Review of Joy

Joy (2000)
8/10
Smart, sassy, crisp, serious
19 January 2002
Joy is fifteen, good looking, living in a Sydney suburb and ready to hit the excitement of the local shopping mall. There is a theft, a chase, a clinch with a boy, a fight and a homecoming. The hard-edged, choppy cutting allows little dialogue, but words are important: Joy's thoughts during the casual clinch (or is it coitus?) first bring forward the longing and loneliness beneath her self-assurance. Words are there from the start, also, in bold overlain strips of commentary, of parental admonitions and in one instance, ambiguously, possibly, Joy's own words.
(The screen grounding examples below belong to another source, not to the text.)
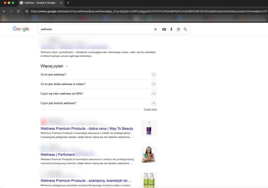The height and width of the screenshot is (188, 268).
Task: Click the magnifying glass search button
Action: [x=185, y=29]
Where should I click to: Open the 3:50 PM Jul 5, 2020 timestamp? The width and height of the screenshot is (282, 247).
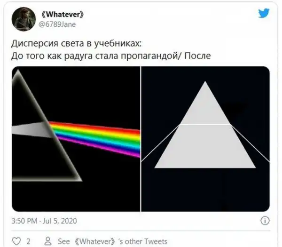coord(44,221)
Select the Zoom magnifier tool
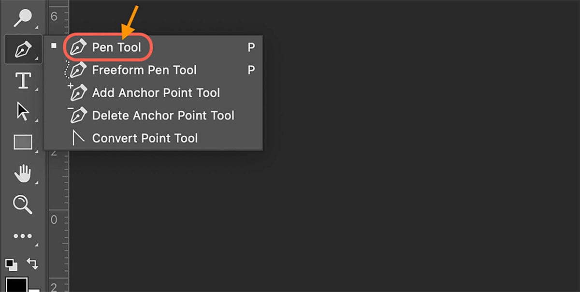Image resolution: width=580 pixels, height=292 pixels. pyautogui.click(x=22, y=204)
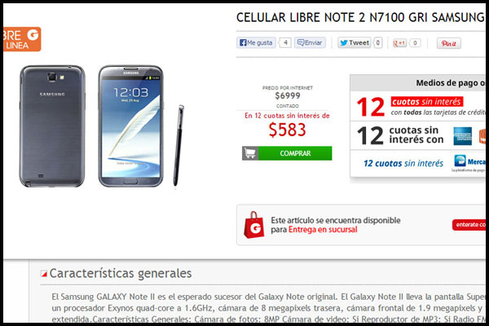Click the shopping cart icon beside COMPRAR
The height and width of the screenshot is (326, 489).
(x=250, y=153)
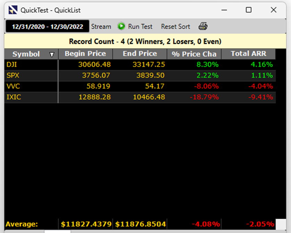Sort by the Begin Price column header
The height and width of the screenshot is (233, 291).
coord(85,54)
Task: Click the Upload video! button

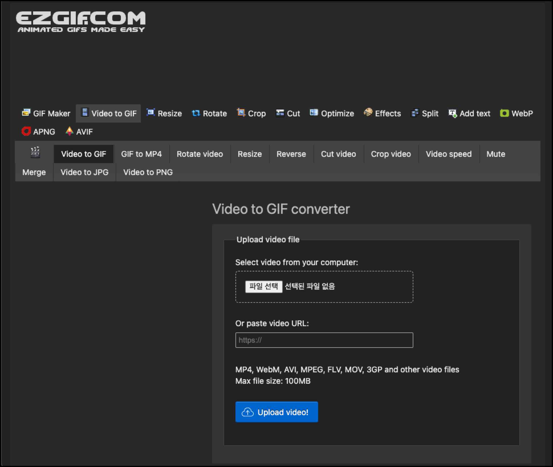Action: pyautogui.click(x=276, y=412)
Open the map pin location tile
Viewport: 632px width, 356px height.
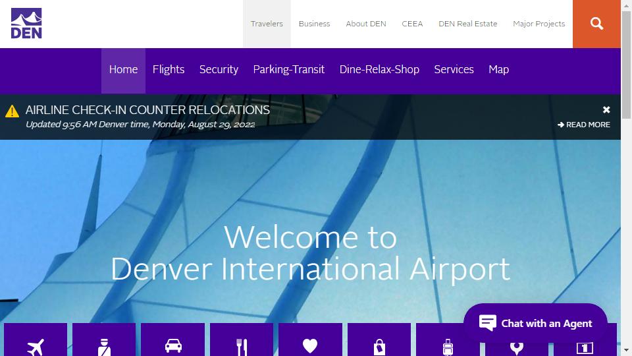(x=516, y=348)
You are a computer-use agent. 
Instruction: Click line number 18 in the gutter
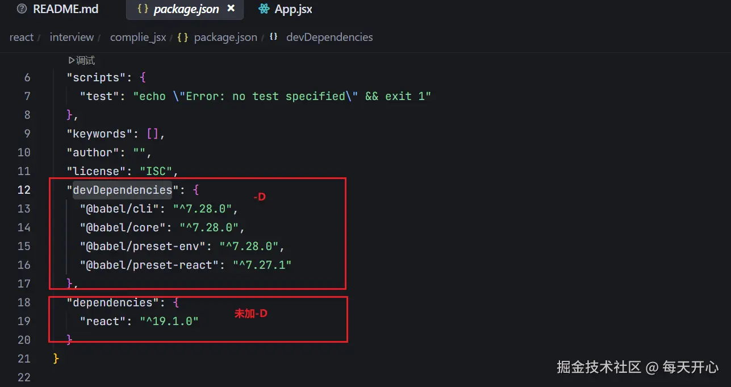tap(24, 302)
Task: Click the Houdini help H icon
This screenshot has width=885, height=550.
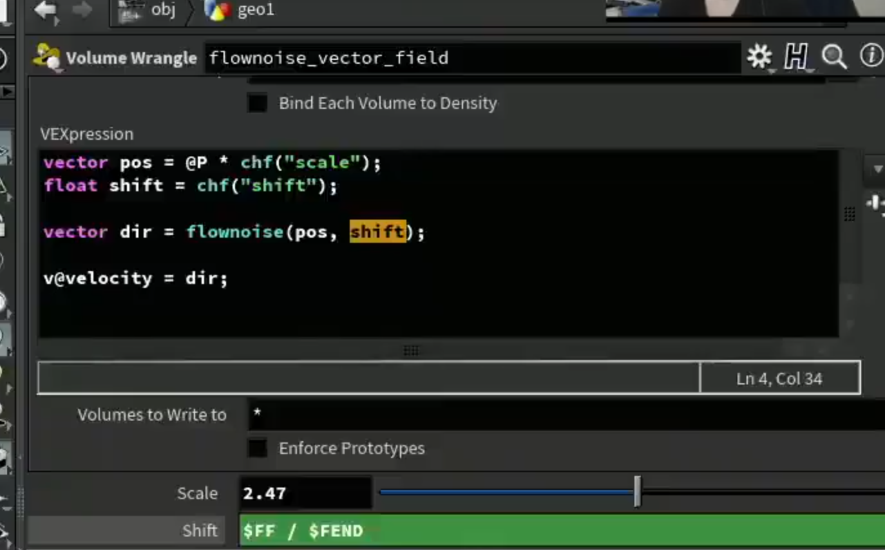Action: click(x=796, y=57)
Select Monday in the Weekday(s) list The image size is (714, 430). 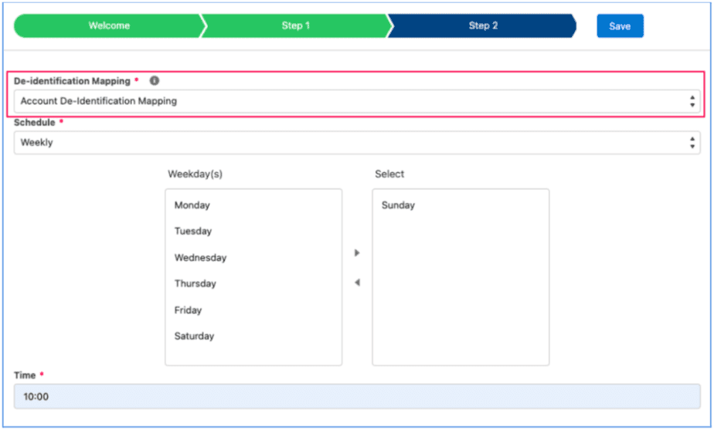[x=192, y=205]
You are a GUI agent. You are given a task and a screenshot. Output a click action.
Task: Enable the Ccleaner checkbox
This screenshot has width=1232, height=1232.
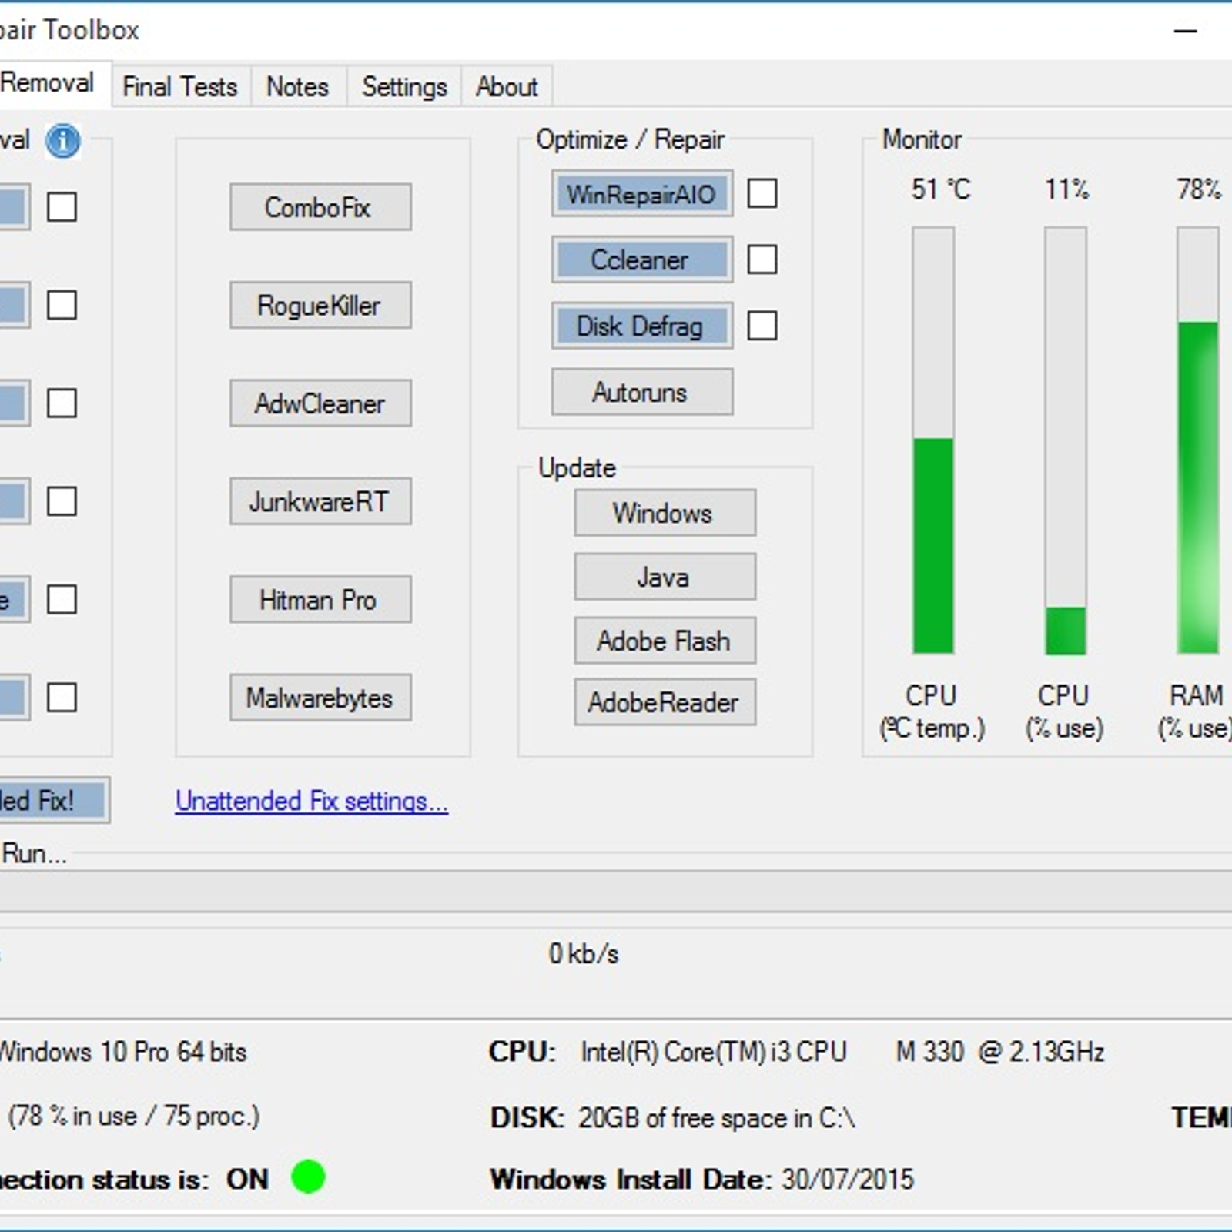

This highly effective device, as ironic as any Greek chorus, leads naturally to the screaming argument about her that erupts between her parents when Joy returns home. She is, in the end, a lonely girl sitting on her bed, hearing her parents' arguing, looking rather lost. At first this film seems at a distance from the issues it is raising, seems to adopt a position of moral neutrality towards her behaviour, but then the Joy's alienation and the reasons for it start to appear. The theme is serious, but this film is a lot of fun, in its action and visually. Deborah Clay is splendid as Joy, with all the attitude the part requires and with an energy, especially in the chase, that put me in mind of another athletic female lead, Franka Potente in Lola rennt (1998). Watch it if you can.